I recently purchased a new Zotac 9800GT PCI-Express card, and unfortunately it doesn't want to fit into my old motherboard from a pre-built Gateway PC (GT5082). The end of the card is too long and ends up touching the top of a few capacitors, therefore not allowing the card to completely go into the PCI-Express (x16) slot. It seems like the pins at the beginning of the card (as in, where x1 card would be) actually click fully into place and up to the middle of the card they are fully in as well. After that I can start to see the top of the gold contacts more until the end of the card, although it is a very small amount.

Using onboard graphics, I have not been able to get my PC to recognize the new card.
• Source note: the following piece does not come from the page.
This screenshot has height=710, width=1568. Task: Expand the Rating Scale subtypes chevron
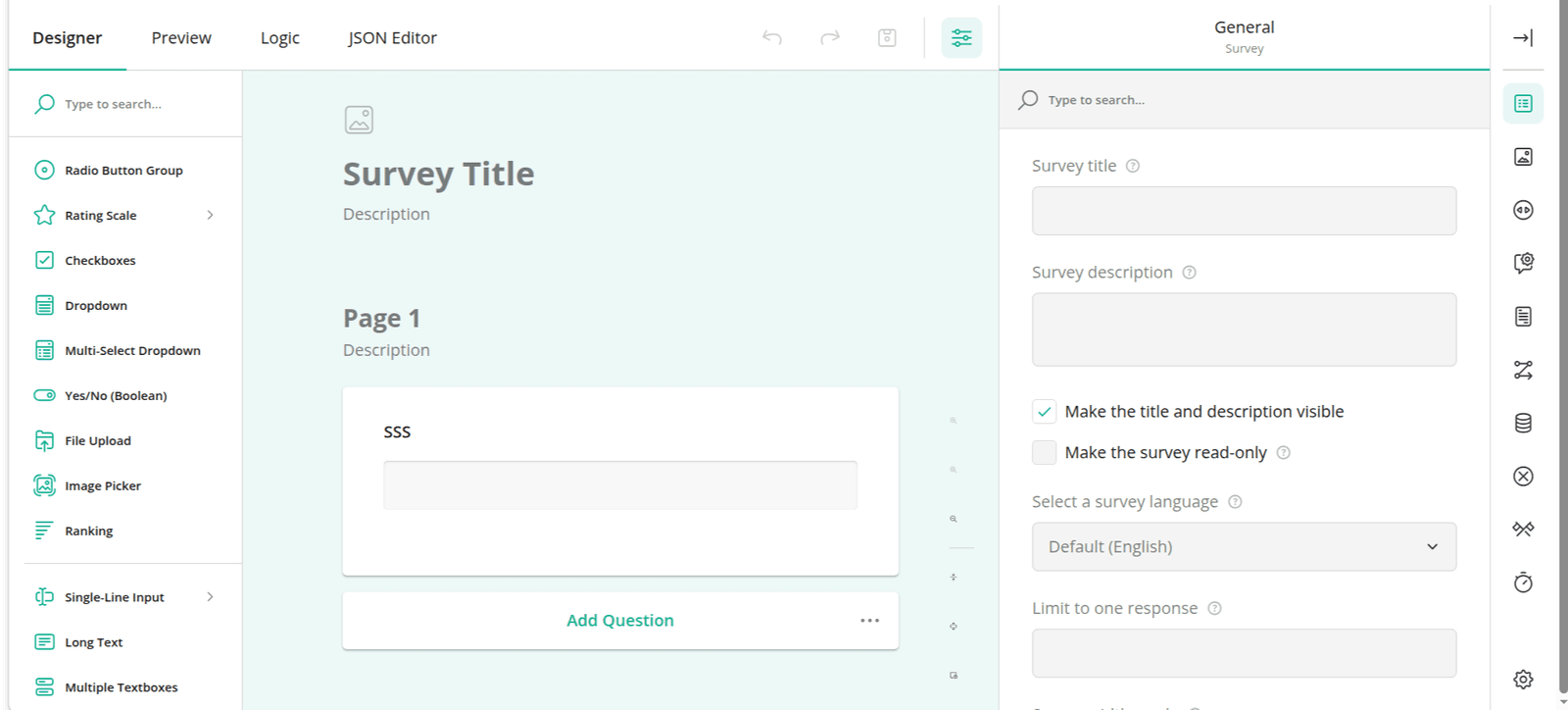pos(210,215)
It powers on just fine and the fans start spinning. I have ample power with an Antec 480W PSU and have the power connector attached on the edge of the graphics card.

I'm hoping someone can give me some ideas on what else to try so that I can see if my PC is recognizing the card. Otherwise the only possible solutions I can think of are to remove and solder on four new capacitors with long legs so I can bend them out of the way. Also, I have read a bit about "taping" a x16 PCI-Express card so that it runs at x8. Does anyone have any experience with this (type of tape to use, complications, any software change necessary)? I am only looking for a temporary fix until I buy a new motherboard in a few months.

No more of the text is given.